Europa arcadica

Alberi in miniatura

I piccoli alberi, eguali nelle forme e nei colori ai loro fratelli giganti dai quali provengono, sono da crescere e mantenere con cura ricambiate da una presenza nello spazio di casa che desta...

di Piccolo da Chioggia

Alberi in miniatura

Adatta forse più ad una possibile nuova Europa arcadica e sicuramente non più condannata al fiore reciso è un’arte nipponica delicata e pure essa molto bella: l’arte degli alberi in miniatura, i bonsai. Non è così semplice da apprendere né è comune ma porta con sé nuove possibilità di composizione con i nostri oggetti d’arredo.

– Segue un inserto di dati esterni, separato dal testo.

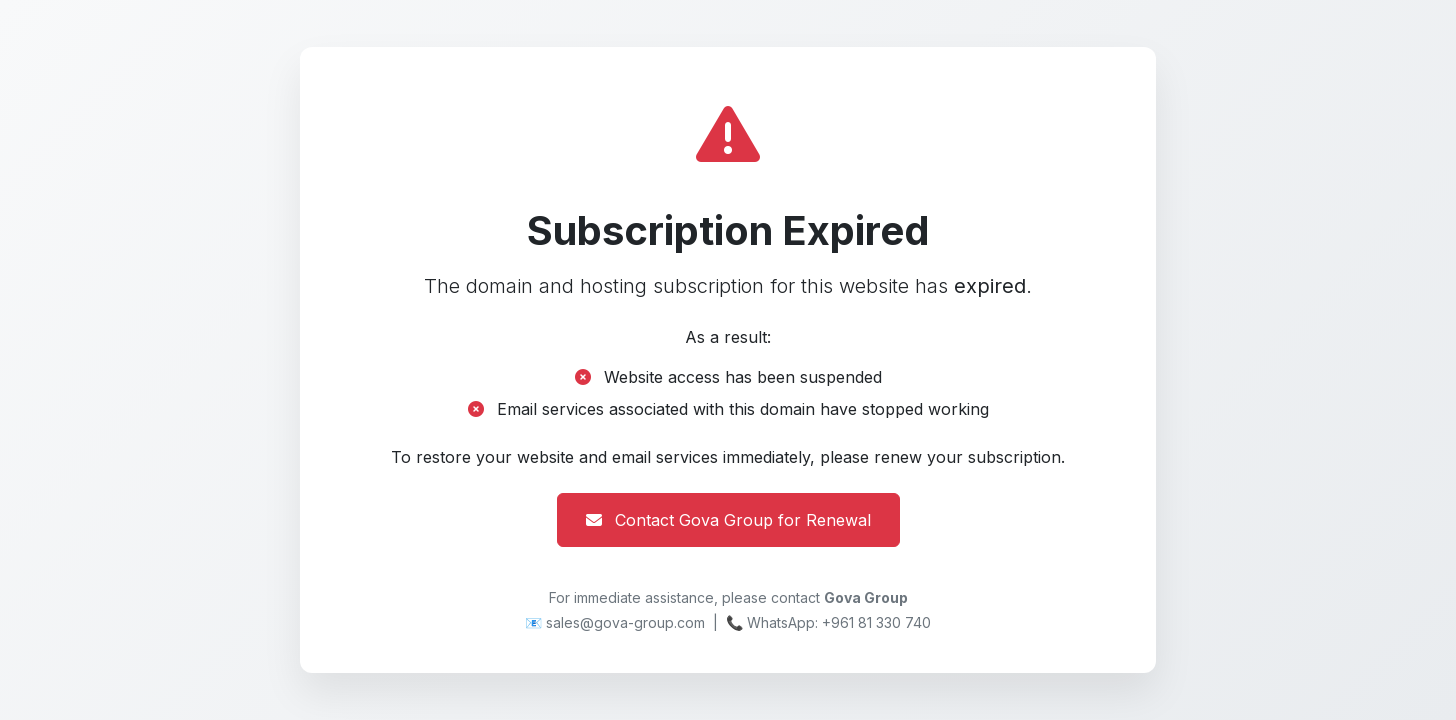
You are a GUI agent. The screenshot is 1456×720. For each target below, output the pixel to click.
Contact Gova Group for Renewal (728, 520)
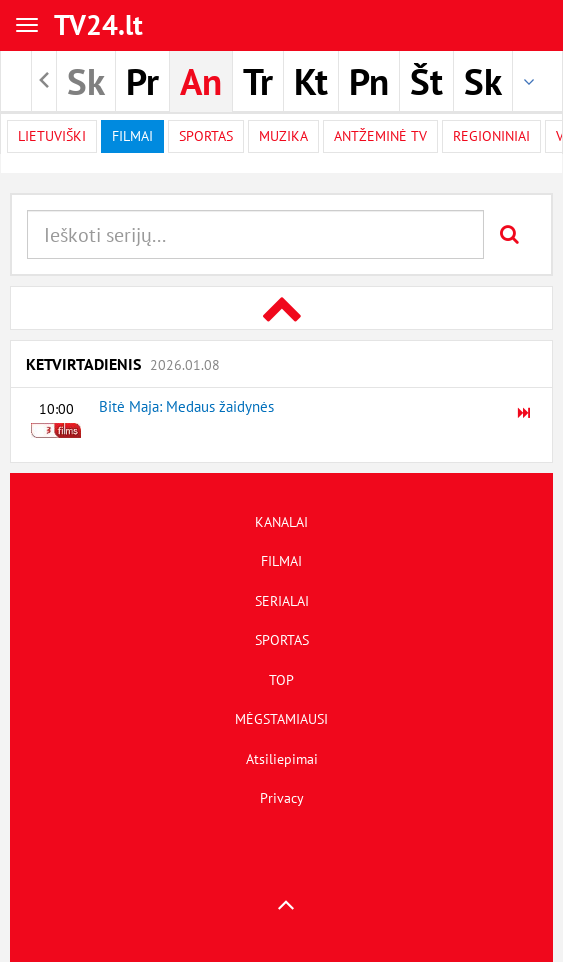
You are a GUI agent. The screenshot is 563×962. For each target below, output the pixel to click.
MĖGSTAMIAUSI (281, 719)
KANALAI (281, 522)
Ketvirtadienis (123, 364)
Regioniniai (491, 136)
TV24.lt (98, 24)
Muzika (283, 136)
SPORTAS (282, 640)
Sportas (206, 136)
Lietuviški (52, 136)
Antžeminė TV (380, 136)
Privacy (282, 798)
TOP (281, 680)
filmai (132, 136)
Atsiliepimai (282, 759)
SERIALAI (282, 601)
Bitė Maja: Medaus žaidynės (186, 406)
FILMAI (281, 561)
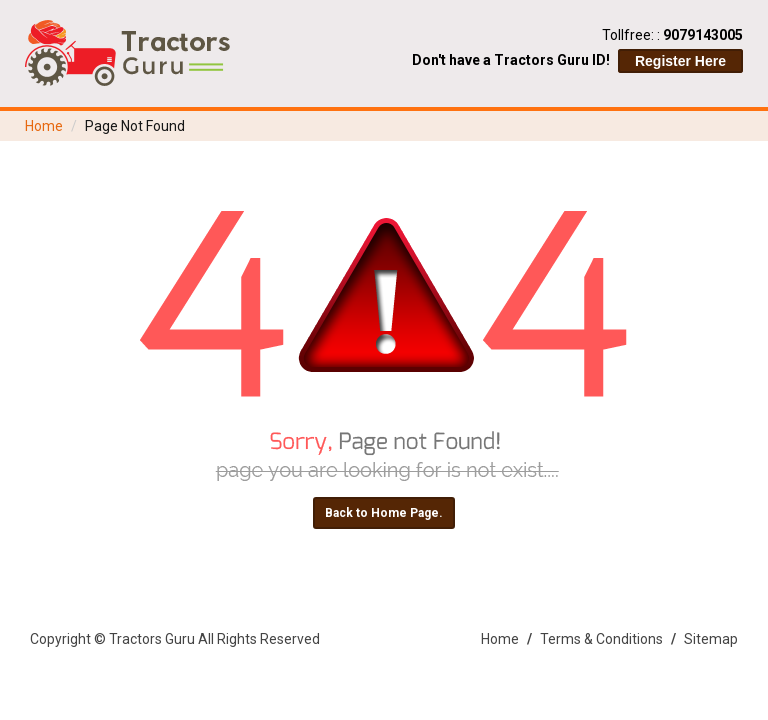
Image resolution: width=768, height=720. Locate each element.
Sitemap (711, 639)
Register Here (680, 61)
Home (44, 126)
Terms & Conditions (601, 639)
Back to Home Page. (384, 513)
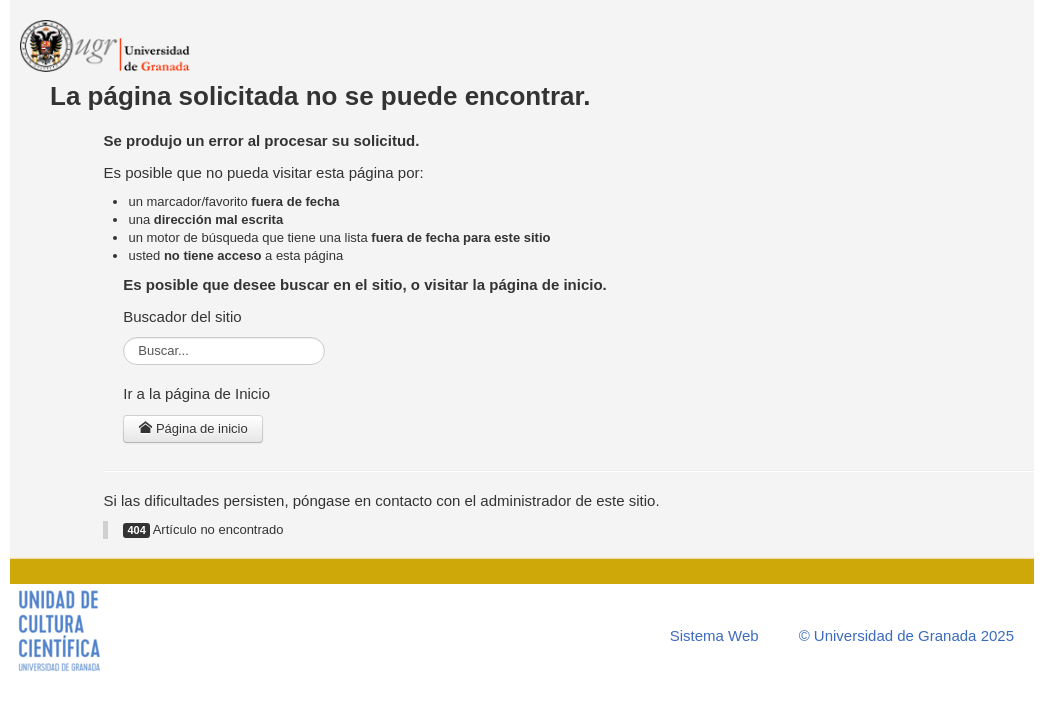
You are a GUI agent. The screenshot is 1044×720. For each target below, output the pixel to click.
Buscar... (123, 337)
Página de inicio (192, 428)
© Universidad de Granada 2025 (906, 635)
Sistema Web (714, 635)
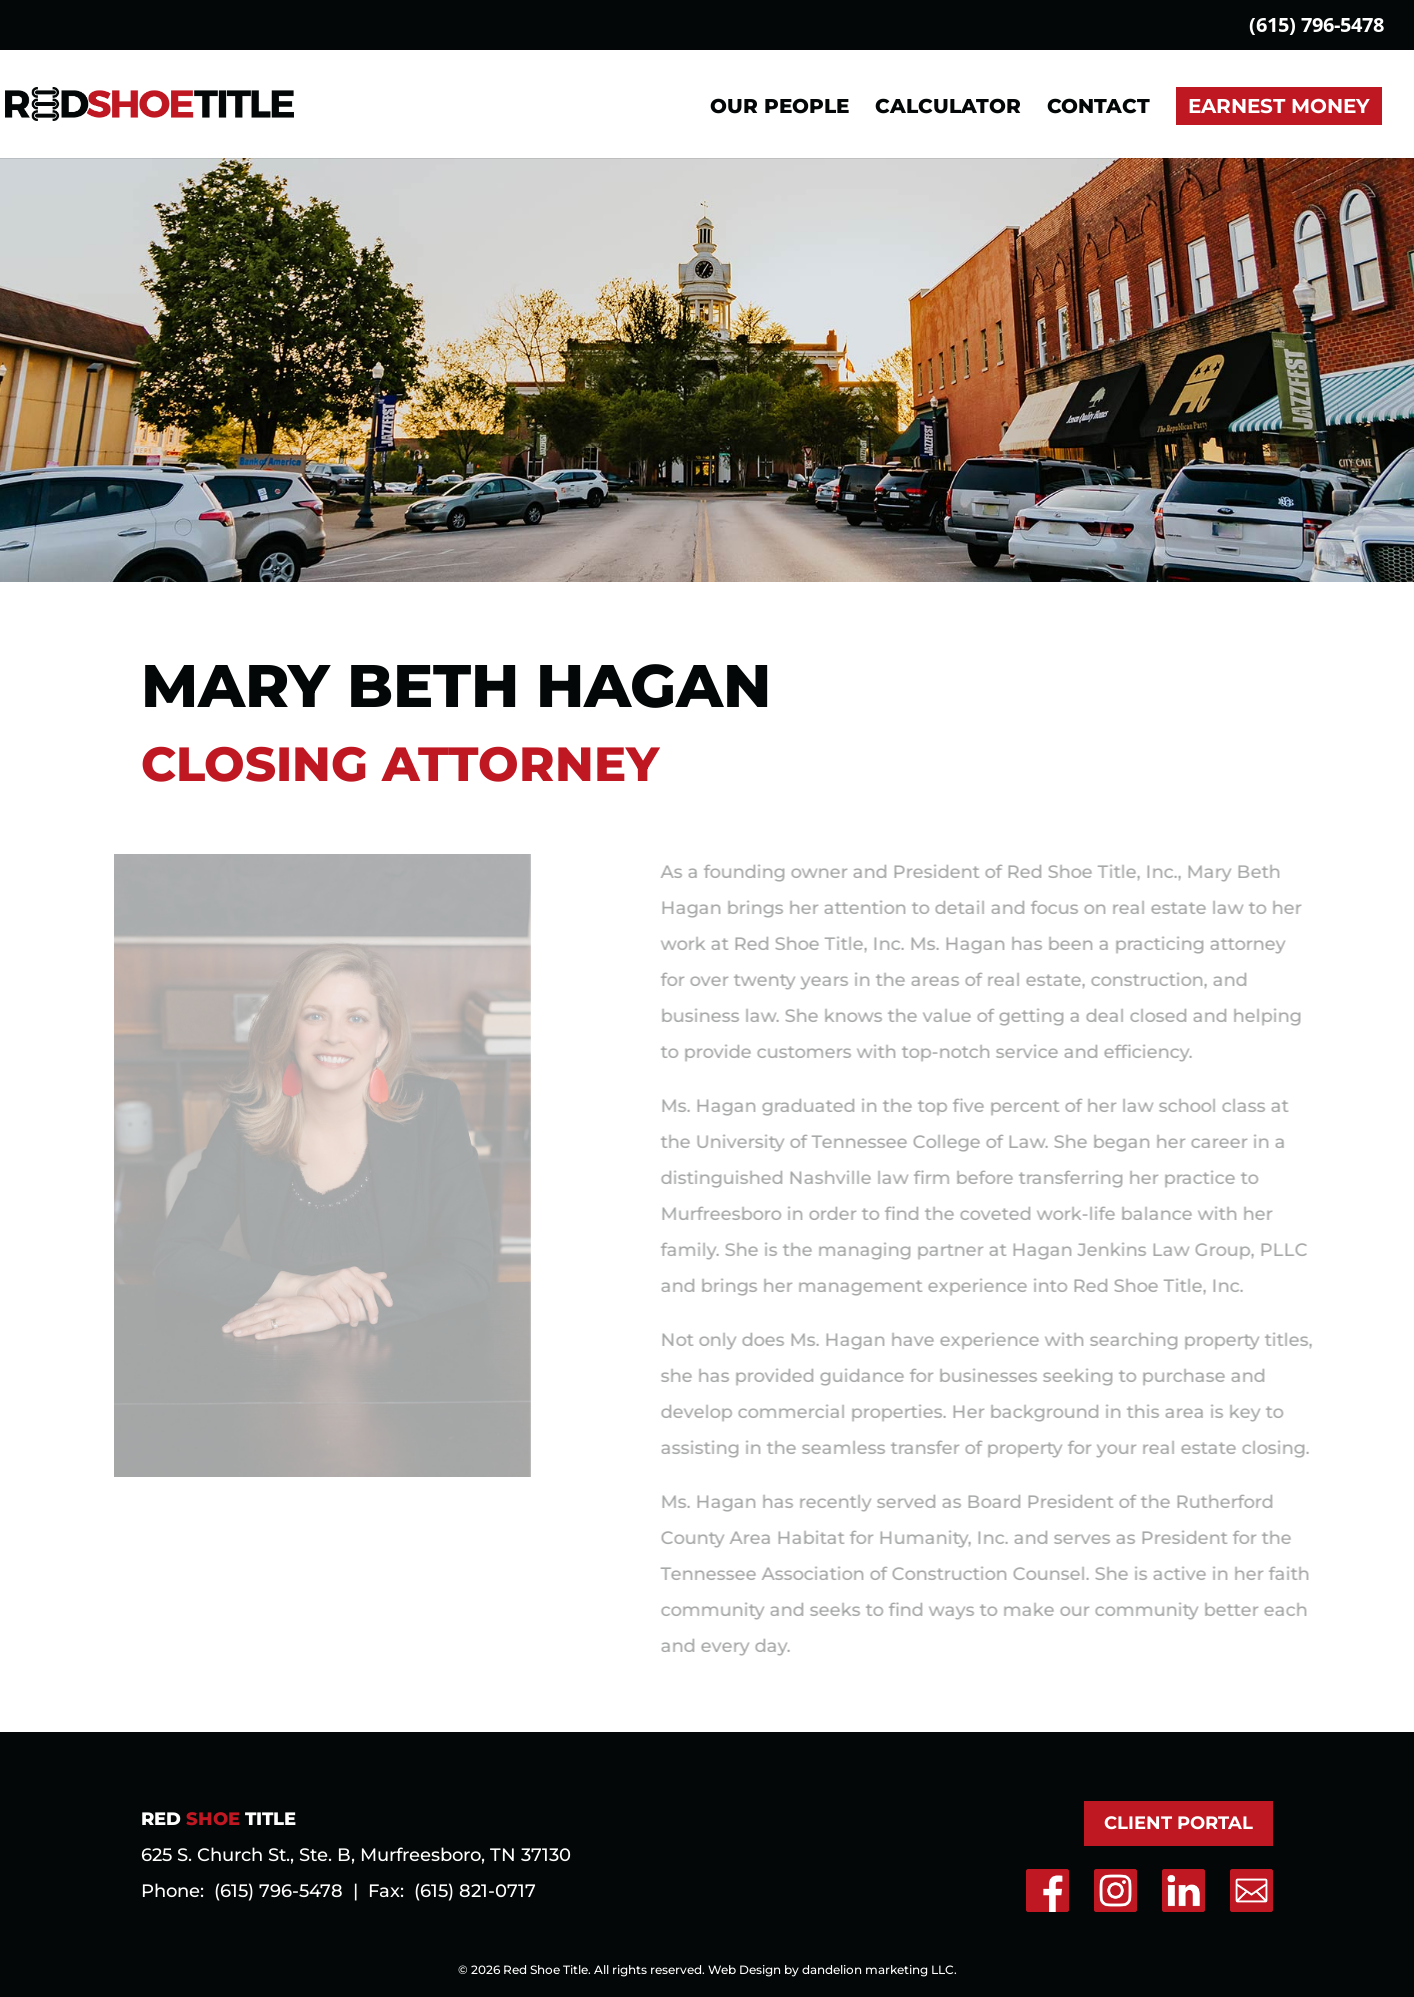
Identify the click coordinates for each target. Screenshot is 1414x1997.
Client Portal (1178, 1823)
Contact (1098, 108)
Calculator (948, 108)
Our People (779, 108)
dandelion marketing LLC (878, 1969)
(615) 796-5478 (1316, 26)
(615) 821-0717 (475, 1891)
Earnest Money (1279, 106)
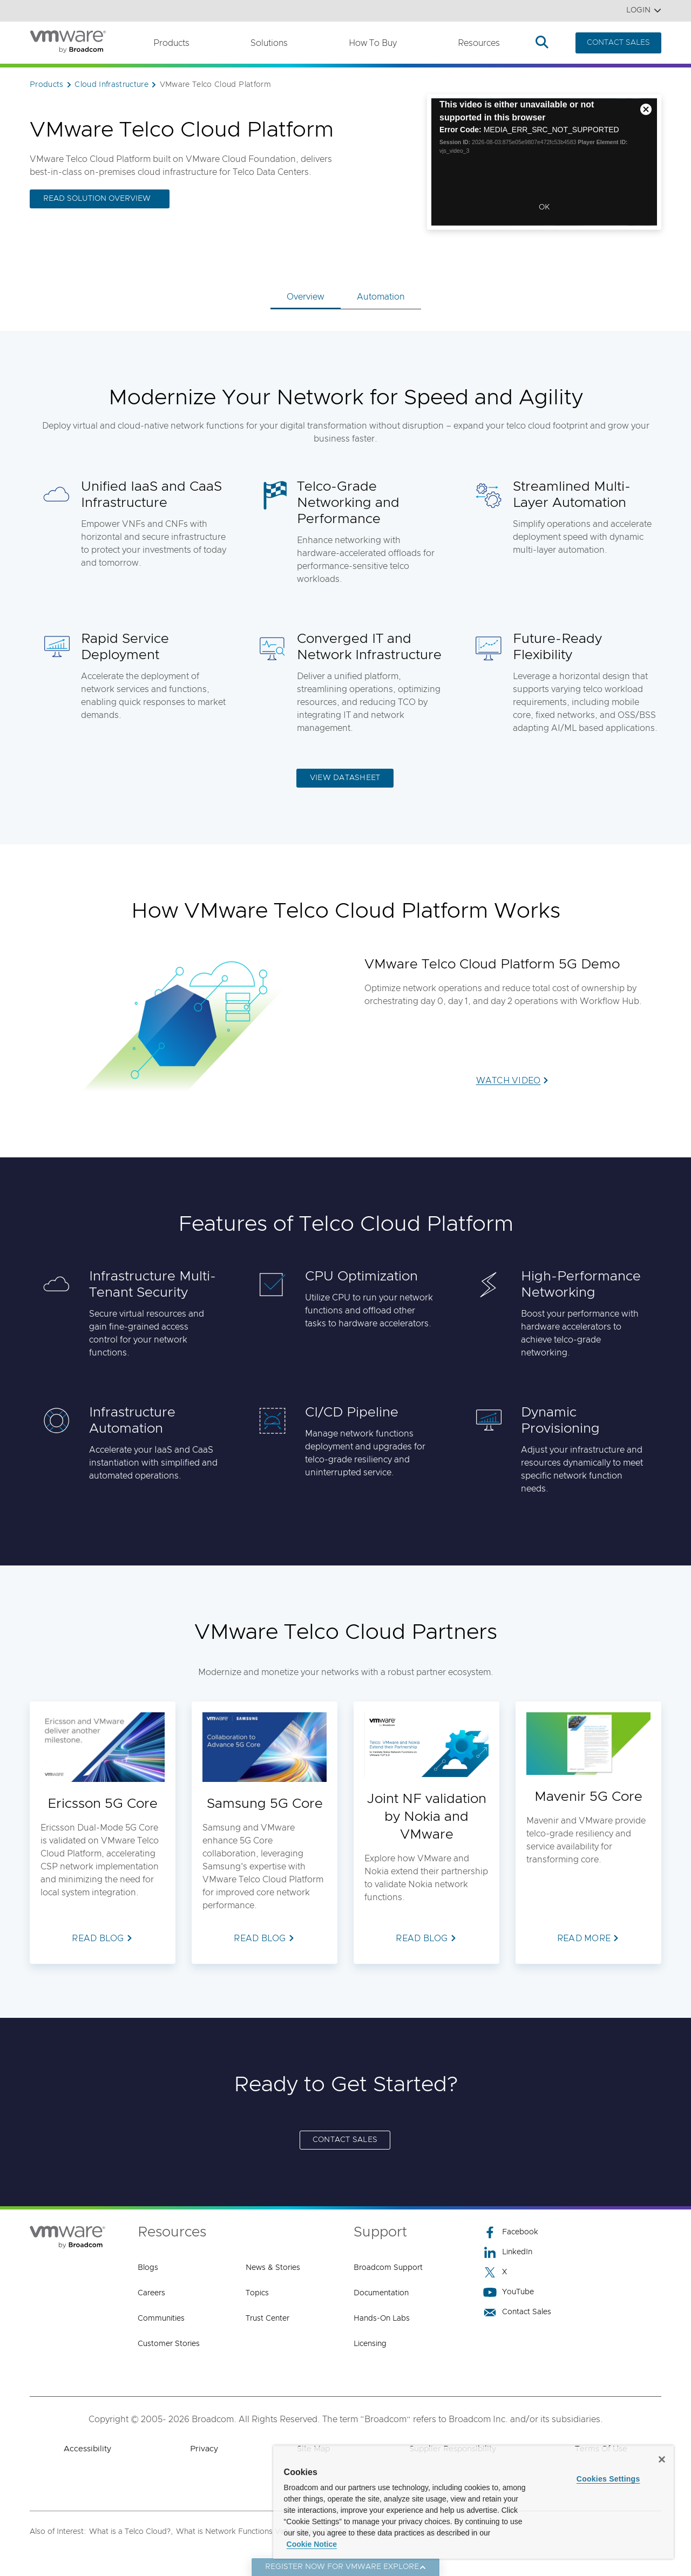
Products (171, 43)
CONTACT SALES (618, 42)
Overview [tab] (305, 297)
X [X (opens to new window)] (495, 2272)
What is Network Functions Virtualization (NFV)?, (262, 2532)
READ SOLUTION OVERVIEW (97, 198)
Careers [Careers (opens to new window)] (151, 2293)
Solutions (269, 43)
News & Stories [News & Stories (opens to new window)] (273, 2268)
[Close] (662, 2459)
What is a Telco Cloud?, (131, 2532)
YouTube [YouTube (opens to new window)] (508, 2292)
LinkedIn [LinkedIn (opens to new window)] (507, 2252)
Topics (257, 2293)
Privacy (204, 2449)
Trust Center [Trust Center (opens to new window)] (267, 2318)
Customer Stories (169, 2344)
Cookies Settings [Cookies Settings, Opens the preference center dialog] (608, 2479)
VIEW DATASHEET (345, 778)
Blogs (148, 2268)
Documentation (381, 2293)
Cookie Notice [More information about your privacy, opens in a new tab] (312, 2544)
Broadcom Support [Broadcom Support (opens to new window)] (388, 2268)
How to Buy (373, 43)
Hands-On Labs (382, 2318)
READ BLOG (98, 1938)
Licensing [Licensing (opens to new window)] (370, 2344)
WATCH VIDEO (508, 1080)
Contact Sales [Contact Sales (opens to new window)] (517, 2312)
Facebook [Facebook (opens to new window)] (510, 2232)
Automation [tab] (381, 297)
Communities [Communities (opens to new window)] (161, 2318)
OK (544, 207)
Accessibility (87, 2449)
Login (643, 10)
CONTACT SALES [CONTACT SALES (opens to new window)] (345, 2140)
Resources (479, 43)
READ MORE (584, 1938)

I piccoli alberi, eguali nelle forme e nei colori ai loro fratelli giganti dai quali provengono, sono da crescere e mantenere con cura ricambiate da una presenza nello spazio di casa che desta, non appena l’occhio si posi su di essi, un’invincibile istinto alla contemplazione.

Avviene, subito, di poter riflettere sull’estensione che si effettua della prospettiva usuale, limitata al nostro semplice contatto con la flora arborea: riprodurre di un gigante ammirato una copia minima e vivente, per averlo sempre dinanzi agli occhi vale come possederne, quasi si può dire assimilarne in guisa di nutrimento interno l’idea formante e, con essa, quel che del gigante e del gemello minuscolo è la medesima perennità. Come avviene, in una forma più naïf, con il veliero in modello che il navigatore tiene nella propria camera per immaginare avventure o rammentarne delle passate. Una piccola collezione di bonsai entro una casa è inoltre una recita implicita, avente luogo nella pratica di accudirli, di un verso augurale che trascrivo da un poemetto, Battologia, dell’autrice Mary de Rachewiltz:              

                                            

                                             O Mercurio mio, proteggi Arcadia!


È possibile che, mossi dalla beltà delle corolle di foglie minime, perfette e sature d’una fresca nipponica ispirazione, alla vista del piccolo paesaggio di bonsai (o anche solo fervidamente immaginato) seguano versi arborei in guisa di precetti per l’arte poetica, quali i seguenti, tratti dai poemetti inclusi in un minuscolo volume dal titolo “Gennaio a Kyoto” e composti da un maestro nipponico, Junzaburo Nishiwaki, voltati in italiano dalla de Rachewiltz e ricomposti da chi scrive queste linee secondo un’altra trama:


                            Sorgete, o Muse, dai frastagliati poligoni boscosi degli dèi:

                            Celesti caverne dall’occhio vegetale e tendini nei rami.

 

                            Frustano verdeggianti acque il cielo basso e intralciato d’alberi

                            A fiocchi, informi cangianti e increspate arrovescio.


                            Profumi velati vanno e vengono, piano

                            Da meli e castagni plasmati in candele.

                             

                            Nel sonno cosmi troncati, obliqui, ravvolti, s’uniscono 

                            Nel buio stellare è malinconia d’Apollo 

                            Che vellutata aurora cangia d’antelucano a giglio.